▶ YOUR INSTRUCTIONS: Copy out the lines of the records below, and only those lines, from the one with "Given: Click the exec" through the one with "Given: Close the browser custom tab", exactly as they appear.

(Collected data entries)
*** Begin section ***

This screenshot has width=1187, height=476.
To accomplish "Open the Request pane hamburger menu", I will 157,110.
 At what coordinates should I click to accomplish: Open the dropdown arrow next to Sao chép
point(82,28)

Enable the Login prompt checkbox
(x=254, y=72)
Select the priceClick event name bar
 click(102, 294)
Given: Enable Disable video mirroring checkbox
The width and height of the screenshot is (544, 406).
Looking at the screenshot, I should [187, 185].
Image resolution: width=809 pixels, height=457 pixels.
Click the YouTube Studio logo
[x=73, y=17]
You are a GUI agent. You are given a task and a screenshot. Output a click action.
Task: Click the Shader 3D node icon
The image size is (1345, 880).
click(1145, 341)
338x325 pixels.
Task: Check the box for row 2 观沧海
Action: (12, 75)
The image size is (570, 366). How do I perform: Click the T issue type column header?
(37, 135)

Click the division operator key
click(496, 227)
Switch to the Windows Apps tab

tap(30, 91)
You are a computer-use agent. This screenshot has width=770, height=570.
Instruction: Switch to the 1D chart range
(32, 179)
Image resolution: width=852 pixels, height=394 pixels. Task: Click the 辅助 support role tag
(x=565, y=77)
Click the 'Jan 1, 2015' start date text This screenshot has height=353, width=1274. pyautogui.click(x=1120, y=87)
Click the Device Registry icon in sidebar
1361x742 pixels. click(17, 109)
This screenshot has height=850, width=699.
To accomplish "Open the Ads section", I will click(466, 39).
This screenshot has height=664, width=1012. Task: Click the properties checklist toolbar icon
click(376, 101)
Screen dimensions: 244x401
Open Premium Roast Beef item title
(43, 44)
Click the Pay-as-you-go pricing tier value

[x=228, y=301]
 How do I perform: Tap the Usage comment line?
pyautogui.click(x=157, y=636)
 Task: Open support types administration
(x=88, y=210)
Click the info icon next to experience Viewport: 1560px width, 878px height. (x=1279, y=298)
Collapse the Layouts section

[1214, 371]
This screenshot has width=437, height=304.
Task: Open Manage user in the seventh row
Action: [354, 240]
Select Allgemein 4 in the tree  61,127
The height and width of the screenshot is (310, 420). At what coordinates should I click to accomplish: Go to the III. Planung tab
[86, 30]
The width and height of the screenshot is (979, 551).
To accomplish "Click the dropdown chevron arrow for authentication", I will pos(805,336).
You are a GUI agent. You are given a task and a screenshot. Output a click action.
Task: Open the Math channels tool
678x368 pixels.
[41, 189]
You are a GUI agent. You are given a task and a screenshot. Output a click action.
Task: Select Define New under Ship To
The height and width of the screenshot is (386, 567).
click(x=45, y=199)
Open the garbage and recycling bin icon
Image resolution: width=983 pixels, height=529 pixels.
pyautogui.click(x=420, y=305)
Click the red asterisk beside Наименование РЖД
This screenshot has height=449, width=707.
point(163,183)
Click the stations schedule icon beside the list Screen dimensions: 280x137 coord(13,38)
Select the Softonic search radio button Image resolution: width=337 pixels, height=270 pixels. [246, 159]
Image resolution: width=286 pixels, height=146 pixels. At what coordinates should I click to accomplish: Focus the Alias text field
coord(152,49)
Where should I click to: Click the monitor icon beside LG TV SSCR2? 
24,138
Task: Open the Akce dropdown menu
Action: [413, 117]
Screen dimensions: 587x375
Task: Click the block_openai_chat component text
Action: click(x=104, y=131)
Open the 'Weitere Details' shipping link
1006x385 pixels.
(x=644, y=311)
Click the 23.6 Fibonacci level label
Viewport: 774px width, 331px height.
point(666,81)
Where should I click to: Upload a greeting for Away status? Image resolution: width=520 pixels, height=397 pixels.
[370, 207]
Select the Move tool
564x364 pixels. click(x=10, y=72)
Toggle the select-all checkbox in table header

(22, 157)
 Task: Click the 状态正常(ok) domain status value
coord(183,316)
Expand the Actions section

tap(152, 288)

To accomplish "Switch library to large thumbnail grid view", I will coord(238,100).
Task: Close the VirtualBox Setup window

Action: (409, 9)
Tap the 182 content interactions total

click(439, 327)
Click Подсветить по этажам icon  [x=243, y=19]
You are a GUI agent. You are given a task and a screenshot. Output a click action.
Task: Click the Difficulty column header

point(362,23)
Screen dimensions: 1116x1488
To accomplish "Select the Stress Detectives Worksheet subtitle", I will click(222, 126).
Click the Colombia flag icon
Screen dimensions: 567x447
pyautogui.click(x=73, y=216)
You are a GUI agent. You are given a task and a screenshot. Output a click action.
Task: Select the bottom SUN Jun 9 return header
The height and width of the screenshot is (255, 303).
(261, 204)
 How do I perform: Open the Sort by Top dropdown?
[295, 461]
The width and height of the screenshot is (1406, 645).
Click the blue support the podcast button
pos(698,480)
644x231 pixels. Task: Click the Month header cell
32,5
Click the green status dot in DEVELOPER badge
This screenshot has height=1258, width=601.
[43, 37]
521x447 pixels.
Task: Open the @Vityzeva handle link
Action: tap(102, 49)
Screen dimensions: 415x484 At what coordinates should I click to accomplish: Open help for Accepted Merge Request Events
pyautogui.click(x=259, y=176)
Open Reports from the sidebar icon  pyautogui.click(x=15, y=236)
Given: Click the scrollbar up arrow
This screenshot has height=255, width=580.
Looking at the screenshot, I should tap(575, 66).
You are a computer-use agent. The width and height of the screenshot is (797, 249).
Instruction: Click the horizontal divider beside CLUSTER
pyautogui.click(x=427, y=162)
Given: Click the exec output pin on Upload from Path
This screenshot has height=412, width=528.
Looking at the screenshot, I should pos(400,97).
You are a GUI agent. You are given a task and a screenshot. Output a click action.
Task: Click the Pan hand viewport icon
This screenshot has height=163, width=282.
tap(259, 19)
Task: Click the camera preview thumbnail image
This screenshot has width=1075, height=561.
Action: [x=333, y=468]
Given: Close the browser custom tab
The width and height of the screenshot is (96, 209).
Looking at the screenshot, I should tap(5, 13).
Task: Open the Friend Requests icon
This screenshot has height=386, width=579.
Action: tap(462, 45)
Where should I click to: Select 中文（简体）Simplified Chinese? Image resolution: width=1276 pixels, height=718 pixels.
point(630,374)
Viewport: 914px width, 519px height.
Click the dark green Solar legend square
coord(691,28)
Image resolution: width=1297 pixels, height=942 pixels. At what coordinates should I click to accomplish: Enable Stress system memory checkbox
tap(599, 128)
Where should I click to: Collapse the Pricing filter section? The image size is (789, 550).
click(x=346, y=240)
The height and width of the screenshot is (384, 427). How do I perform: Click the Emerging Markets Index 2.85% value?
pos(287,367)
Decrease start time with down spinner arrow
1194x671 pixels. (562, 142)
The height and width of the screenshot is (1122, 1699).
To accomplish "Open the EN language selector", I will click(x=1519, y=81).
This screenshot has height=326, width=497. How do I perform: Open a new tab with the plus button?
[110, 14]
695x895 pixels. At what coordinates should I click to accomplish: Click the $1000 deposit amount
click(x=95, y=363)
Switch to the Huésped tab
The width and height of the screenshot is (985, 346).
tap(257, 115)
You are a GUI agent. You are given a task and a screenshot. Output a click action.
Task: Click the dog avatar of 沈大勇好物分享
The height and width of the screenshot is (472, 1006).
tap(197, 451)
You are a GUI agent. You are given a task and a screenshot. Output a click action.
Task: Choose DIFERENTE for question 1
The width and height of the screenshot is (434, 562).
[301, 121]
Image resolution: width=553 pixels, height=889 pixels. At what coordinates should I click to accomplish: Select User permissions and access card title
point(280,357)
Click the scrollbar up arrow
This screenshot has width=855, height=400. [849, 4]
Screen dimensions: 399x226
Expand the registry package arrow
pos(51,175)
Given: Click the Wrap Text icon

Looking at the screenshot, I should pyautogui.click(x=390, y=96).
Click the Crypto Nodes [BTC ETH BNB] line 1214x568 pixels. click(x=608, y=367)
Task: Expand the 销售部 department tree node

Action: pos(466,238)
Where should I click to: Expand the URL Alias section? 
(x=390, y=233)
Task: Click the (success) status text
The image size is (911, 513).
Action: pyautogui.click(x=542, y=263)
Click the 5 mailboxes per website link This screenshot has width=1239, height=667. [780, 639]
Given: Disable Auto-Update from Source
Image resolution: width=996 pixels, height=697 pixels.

*** End section ***

▶ EXERCISE RESPONSE:
Given: Click the exec output pin on Upload from Path
This screenshot has height=412, width=528.
Looking at the screenshot, I should pos(400,97).
You are a GUI agent. You are given a task and a screenshot. Output a click action.
Task: Click the Pan hand viewport icon
This screenshot has height=163, width=282.
tap(259, 19)
Task: Click the camera preview thumbnail image
This screenshot has width=1075, height=561.
Action: [x=333, y=468]
Given: Close the browser custom tab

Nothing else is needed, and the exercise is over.